_Цитируемый отрывок:_
-.-.-

После того как конторы стали подчиняться городам, последние вмешивались, ограничивая их независимость. С 1346 г., если не раньше, священника церкви Святого Петра назначали в Висбю и Любеке по очереди, а позже – в Дерпте и ливонских городах. Купеческое собрание утратило право избирать старшину; оно также перешло к Любеку и Висбю, которые пользовались им по очереди. Затем должность «старшины подворья» вовсе упразднили, и появились два церковных старосты (Olderlude von St Peter), которые, в свою очередь, передавали управление конторой низшим чиновникам (Vorstender). В XV в. фактическим главой конторы стал совершенно новый чиновник, Hofknecht, назначаемый ливонскими городами. Его власть основывалась на том, что он один постоянно проживал в Новгороде, иногда несколько лет подряд. Кроме того, чиновник говорил по-русски и поддерживал постоянный контакт с местными властями, что позволило ему, несмотря на должность, которая буквально означала «слуга подворья», пользоваться всеобщим почтением и играть важную роль в политике. Тем не менее новгородская контора, которую в первой половине XV в. часто посещало более 200 купцов и их помощников одновременно, постепенно приходила в упадок. Наконец в 1494 г. ее закрыли.

-.-.-

Данные, извлечённые из собрания:
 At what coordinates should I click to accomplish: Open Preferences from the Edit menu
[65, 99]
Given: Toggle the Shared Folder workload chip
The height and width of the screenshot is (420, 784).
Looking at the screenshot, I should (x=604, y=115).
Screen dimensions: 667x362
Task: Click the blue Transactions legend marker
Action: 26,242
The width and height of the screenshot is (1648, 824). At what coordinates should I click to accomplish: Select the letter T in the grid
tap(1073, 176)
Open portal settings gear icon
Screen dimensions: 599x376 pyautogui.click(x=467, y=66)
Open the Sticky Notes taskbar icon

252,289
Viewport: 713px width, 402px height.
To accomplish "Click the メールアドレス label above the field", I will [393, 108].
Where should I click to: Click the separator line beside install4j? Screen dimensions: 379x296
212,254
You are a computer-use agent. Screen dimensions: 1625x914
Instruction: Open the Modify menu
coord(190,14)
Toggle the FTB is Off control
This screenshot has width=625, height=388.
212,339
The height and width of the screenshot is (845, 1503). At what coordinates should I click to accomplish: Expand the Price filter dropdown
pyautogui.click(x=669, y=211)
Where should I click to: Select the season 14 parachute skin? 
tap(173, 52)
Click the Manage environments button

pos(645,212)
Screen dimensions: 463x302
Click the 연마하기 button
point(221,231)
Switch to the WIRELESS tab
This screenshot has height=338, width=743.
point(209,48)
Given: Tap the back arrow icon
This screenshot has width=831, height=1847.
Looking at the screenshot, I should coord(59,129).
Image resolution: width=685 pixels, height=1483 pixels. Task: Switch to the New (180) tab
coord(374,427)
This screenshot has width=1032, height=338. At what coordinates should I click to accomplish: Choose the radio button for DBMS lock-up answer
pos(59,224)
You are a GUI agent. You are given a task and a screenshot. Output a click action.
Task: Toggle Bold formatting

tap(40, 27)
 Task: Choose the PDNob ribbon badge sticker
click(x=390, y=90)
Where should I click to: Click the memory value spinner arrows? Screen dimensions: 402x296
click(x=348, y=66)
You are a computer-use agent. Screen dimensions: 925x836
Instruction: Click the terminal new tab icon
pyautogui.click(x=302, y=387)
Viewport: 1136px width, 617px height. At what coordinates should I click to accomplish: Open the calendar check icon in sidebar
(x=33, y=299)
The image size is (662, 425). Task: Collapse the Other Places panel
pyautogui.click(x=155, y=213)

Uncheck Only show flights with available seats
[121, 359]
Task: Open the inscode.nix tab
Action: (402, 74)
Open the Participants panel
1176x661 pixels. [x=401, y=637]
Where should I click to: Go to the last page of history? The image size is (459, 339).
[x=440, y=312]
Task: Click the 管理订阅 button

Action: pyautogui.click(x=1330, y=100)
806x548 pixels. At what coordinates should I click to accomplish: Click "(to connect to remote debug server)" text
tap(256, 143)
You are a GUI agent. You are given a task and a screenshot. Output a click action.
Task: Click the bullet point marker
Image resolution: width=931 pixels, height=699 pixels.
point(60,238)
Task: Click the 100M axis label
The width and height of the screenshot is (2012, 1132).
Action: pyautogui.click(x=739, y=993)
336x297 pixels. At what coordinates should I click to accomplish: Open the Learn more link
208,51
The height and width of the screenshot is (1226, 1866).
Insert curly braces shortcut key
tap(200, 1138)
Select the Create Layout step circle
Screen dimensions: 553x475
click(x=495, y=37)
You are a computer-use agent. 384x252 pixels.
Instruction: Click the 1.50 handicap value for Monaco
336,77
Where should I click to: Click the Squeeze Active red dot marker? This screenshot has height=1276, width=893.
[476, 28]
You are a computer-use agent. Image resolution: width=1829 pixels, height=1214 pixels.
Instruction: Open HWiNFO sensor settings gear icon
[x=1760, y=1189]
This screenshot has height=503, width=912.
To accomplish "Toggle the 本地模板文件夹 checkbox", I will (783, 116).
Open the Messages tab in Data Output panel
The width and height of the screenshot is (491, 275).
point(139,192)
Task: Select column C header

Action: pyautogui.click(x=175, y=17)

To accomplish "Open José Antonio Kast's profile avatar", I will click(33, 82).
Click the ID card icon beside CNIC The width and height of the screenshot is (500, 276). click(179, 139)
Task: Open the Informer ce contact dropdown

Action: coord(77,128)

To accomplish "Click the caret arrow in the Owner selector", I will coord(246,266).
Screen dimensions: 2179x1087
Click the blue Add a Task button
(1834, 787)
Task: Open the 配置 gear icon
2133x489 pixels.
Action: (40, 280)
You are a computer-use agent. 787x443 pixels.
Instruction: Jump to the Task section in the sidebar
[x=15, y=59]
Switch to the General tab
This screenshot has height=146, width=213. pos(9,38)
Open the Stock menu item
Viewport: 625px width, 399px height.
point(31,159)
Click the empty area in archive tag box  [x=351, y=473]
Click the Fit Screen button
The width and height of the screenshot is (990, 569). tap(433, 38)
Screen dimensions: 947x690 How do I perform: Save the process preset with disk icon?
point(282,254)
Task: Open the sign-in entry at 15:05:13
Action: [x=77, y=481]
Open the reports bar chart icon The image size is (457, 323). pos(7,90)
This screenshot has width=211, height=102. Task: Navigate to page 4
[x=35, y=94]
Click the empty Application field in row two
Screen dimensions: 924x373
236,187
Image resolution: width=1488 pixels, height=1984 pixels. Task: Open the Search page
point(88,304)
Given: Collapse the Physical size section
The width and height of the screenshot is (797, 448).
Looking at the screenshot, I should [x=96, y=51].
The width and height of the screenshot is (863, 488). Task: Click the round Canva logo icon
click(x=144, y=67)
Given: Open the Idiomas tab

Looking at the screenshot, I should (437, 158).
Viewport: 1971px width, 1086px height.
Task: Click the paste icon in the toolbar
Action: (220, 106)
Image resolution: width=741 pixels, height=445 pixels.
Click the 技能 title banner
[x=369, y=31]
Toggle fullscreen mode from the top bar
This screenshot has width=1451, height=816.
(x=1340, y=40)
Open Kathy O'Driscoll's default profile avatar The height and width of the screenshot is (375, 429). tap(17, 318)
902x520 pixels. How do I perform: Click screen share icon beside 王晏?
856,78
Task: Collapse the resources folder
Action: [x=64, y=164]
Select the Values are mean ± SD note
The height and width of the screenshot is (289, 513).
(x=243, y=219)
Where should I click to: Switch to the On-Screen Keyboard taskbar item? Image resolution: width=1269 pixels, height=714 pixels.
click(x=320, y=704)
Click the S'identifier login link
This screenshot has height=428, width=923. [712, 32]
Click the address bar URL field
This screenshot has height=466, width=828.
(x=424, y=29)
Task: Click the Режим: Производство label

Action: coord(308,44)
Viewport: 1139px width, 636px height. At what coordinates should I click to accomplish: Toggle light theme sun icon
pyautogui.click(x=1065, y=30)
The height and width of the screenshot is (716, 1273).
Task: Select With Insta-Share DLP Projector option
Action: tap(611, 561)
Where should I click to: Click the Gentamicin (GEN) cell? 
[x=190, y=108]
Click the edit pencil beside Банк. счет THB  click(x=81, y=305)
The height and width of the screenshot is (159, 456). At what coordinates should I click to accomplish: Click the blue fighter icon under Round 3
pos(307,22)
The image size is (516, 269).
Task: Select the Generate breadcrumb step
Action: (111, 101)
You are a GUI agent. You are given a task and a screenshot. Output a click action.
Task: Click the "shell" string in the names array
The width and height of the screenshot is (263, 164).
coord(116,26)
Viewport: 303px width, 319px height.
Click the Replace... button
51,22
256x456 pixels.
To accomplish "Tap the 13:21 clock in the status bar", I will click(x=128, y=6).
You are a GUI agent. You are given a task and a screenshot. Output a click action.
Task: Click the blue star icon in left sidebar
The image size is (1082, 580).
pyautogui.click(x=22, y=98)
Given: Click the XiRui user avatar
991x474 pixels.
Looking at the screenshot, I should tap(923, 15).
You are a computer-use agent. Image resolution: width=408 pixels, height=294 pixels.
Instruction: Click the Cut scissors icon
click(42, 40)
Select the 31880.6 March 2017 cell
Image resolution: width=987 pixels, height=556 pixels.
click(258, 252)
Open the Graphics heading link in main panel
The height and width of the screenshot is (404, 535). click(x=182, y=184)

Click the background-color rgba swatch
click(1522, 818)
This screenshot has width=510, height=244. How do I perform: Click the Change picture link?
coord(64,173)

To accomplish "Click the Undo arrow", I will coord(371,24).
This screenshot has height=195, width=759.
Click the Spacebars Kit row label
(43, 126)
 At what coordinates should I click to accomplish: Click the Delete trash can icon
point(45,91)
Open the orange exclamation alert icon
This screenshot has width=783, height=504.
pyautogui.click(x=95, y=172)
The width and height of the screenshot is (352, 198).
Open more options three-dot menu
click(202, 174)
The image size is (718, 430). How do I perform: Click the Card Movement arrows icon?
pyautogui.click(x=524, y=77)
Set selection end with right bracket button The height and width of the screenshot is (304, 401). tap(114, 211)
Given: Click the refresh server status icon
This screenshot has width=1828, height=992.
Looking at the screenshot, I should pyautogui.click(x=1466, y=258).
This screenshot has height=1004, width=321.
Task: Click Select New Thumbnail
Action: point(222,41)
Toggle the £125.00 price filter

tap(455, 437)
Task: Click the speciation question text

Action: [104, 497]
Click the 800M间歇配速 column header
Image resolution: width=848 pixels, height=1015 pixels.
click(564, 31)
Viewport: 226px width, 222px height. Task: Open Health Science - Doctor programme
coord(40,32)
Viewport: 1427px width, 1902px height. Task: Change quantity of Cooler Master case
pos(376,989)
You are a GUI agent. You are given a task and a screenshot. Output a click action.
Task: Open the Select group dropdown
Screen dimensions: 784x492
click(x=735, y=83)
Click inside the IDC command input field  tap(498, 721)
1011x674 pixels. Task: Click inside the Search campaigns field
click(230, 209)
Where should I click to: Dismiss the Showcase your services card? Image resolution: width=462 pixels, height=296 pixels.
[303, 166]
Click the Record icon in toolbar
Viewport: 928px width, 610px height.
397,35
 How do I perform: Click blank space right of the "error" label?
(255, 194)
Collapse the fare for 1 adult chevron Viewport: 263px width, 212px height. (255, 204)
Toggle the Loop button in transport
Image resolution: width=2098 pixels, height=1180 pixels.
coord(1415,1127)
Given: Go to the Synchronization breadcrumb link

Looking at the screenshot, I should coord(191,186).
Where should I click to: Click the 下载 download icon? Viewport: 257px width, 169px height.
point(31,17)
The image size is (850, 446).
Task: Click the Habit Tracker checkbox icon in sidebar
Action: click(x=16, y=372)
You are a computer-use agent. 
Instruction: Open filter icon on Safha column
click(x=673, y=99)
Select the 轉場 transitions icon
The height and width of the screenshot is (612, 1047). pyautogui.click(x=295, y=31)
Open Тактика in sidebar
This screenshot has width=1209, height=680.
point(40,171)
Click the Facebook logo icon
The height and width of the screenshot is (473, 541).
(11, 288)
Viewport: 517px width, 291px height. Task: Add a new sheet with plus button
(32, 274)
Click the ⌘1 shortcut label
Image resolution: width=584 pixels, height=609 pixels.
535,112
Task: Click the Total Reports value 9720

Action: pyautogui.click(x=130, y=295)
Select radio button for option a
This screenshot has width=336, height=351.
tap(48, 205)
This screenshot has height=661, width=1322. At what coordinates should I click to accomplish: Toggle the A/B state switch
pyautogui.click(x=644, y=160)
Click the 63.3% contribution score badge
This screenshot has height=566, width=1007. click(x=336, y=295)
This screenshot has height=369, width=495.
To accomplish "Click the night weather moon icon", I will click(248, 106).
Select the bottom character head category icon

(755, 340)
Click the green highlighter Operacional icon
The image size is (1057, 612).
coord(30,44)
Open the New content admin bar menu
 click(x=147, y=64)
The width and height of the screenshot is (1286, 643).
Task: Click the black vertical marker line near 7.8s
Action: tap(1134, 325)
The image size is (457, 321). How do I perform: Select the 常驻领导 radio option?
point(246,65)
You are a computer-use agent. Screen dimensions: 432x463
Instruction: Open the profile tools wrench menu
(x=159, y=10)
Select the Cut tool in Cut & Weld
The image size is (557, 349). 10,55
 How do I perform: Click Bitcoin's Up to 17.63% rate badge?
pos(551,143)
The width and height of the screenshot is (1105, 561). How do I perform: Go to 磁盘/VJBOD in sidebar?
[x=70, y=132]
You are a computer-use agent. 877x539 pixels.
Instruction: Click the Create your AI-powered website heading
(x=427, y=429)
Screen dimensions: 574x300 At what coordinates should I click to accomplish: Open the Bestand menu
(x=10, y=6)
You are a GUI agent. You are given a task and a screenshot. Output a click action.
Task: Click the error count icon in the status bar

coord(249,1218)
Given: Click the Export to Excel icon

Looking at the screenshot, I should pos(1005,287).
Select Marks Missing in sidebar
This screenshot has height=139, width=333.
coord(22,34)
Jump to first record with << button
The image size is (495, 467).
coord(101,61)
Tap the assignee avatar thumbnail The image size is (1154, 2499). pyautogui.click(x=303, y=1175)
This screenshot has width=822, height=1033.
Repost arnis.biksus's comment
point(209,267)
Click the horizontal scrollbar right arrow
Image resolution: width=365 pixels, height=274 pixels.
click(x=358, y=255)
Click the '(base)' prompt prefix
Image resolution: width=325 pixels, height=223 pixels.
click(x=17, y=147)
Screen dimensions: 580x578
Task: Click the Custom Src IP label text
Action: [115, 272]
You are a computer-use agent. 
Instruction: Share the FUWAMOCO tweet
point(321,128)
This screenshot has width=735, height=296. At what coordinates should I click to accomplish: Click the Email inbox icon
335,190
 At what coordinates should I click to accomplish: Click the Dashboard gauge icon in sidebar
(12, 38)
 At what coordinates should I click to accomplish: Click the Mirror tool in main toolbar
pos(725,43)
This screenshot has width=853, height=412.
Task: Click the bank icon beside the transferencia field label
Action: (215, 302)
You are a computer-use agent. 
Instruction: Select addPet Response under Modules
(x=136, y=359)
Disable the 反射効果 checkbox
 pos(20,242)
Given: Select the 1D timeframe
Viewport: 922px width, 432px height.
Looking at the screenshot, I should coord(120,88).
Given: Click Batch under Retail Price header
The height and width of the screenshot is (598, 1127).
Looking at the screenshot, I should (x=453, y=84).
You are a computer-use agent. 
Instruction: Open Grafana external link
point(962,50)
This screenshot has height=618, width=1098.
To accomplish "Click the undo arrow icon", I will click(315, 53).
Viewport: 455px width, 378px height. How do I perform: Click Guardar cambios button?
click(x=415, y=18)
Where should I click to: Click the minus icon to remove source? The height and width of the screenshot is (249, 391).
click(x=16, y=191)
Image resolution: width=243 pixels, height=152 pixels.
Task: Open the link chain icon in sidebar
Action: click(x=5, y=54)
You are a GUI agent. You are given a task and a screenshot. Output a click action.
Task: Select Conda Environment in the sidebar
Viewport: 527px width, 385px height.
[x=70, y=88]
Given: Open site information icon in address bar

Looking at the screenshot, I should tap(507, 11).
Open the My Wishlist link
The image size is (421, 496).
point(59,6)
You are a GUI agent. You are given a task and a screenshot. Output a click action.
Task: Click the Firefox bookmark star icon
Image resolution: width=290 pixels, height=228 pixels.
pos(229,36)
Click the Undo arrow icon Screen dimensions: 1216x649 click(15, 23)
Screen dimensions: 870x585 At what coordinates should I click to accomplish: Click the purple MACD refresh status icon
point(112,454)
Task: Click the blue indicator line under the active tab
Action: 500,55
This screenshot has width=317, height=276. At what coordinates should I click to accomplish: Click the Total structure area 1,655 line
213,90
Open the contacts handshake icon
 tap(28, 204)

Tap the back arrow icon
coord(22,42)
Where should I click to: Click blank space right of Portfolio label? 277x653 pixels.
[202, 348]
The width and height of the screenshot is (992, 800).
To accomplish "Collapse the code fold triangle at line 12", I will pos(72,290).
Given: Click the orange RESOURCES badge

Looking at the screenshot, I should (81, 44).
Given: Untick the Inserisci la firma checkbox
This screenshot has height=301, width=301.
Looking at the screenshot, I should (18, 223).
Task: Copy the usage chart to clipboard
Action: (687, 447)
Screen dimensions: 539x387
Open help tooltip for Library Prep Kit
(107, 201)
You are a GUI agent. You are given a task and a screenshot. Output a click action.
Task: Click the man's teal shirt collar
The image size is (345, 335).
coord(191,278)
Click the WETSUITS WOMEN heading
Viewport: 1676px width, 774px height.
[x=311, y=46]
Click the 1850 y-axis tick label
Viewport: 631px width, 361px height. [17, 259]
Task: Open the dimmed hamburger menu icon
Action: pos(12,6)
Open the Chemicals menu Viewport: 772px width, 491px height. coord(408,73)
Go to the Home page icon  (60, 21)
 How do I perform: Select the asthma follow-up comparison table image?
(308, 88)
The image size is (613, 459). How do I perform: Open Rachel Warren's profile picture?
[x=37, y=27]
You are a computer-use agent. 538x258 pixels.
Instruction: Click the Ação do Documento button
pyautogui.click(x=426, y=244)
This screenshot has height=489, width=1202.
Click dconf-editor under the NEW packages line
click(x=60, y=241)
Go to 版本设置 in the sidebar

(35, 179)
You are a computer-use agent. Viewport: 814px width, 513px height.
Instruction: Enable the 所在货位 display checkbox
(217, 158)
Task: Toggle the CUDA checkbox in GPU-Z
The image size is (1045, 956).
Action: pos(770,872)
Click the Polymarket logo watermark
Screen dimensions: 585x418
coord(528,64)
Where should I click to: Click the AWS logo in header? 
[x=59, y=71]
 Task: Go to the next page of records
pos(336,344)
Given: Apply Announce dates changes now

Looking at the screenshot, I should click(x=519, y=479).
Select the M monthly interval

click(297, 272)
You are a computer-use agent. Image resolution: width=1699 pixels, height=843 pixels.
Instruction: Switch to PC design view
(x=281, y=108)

-.-.-

_Задание:_ Извлеките приведённый выше отрывок о новгородской конторе целиком и перепишите его слово в слово, ничего не меняя.

_Ответ на задание:_
После того как конторы стали подчиняться городам, последние вмешивались, ограничивая их независимость. С 1346 г., если не раньше, священника церкви Святого Петра назначали в Висбю и Любеке по очереди, а позже – в Дерпте и ливонских городах. Купеческое собрание утратило право избирать старшину; оно также перешло к Любеку и Висбю, которые пользовались им по очереди. Затем должность «старшины подворья» вовсе упразднили, и появились два церковных старосты (Olderlude von St Peter), которые, в свою очередь, передавали управление конторой низшим чиновникам (Vorstender). В XV в. фактическим главой конторы стал совершенно новый чиновник, Hofknecht, назначаемый ливонскими городами. Его власть основывалась на том, что он один постоянно проживал в Новгороде, иногда несколько лет подряд. Кроме того, чиновник говорил по-русски и поддерживал постоянный контакт с местными властями, что позволило ему, несмотря на должность, которая буквально означала «слуга подворья», пользоваться всеобщим почтением и играть важную роль в политике. Тем не менее новгородская контора, которую в первой половине XV в. часто посещало более 200 купцов и их помощников одновременно, постепенно приходила в упадок. Наконец в 1494 г. ее закрыли.